Bioacoustic monitoring relies on a recording device which is usually left in the field to record for several days, weeks, months or even years. The devices are basically microphones that record everything they hear either continuously or in a regular pattern. Then the data from the devices can be analysed by ecologists in a lab or office in their own time. This means that bioacoustic data doesn’t have to be collected manually like traditional monitoring techniques for biodiversity (e.g. plant or bird surveys) – a huge advantage over regular sampling techniques.

Identifying species

We can use bioacoustic data to identify species by listening to the recordings from devices deployed in the field. If we hear an individual species, we can use that data to get information on the presence of that species at a particular time and place. Using software anyone can download on a standard computer, we can also look at the ‘waveform’ of a recording and try to identify specific characteristic sounds based on the patterns in the sound structure of the recording.

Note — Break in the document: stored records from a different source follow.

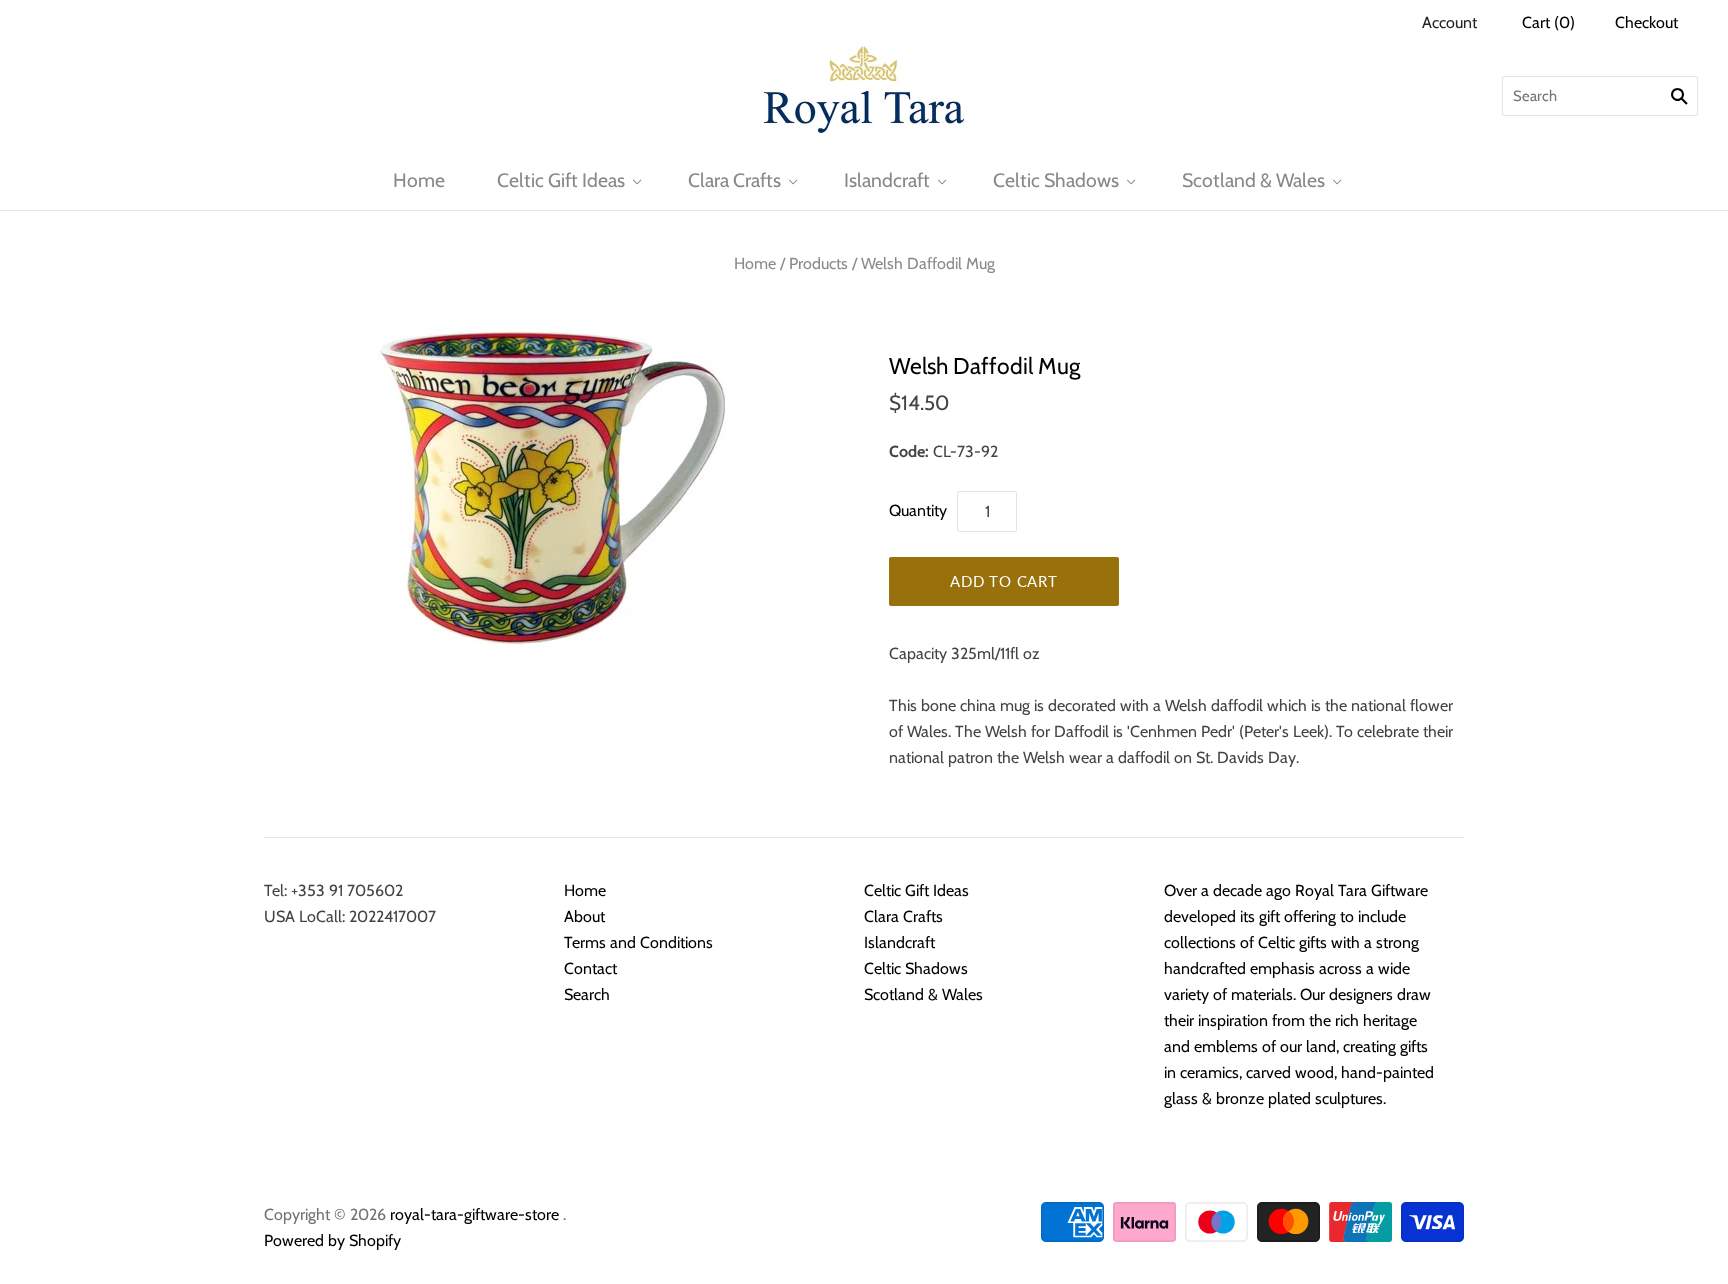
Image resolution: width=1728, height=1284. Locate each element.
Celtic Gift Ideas (561, 180)
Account (1449, 22)
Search (587, 994)
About (584, 916)
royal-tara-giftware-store (474, 1214)
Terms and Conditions (638, 942)
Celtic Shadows (1056, 180)
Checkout (1646, 22)
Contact (590, 968)
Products (818, 263)
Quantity (918, 510)
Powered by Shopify (332, 1240)
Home (419, 180)
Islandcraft (887, 180)
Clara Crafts (734, 180)
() (1548, 22)
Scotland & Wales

Some species can be easier to detect than others (see this previous post about my difficulties with Corvus macrorhynchos), and it’s down to us to decide whether this is due to error with the recordings or analysis, or whether it’s a true pattern of species abundance; some species are more common than others and/or vocalise more often and so will be easier to hear on recordings than quiet or rare species.

Female Blue Rock Thrush (Monticola solitarius) in Okinawa – a species we can detect but was not a focal species in our study.


Listening to everything: the soundscape approach

Another way to monitor trends in biodiversity using acoustic monitoring is to listen to everything on a recording and then condense it all into one metric. We call this approach ‘soundscape ecology’ because it recognises that it’s not just animals that contribute to the total range of sounds recorded in an ecosystem (i.e. it’s soundscape). Other sounds include human-related noise such as traffic, construction noise or dogs barking (plus people talking, shouting and laughing!) and other natural sounds that aren’t animals such as wind, running water and branches breaking.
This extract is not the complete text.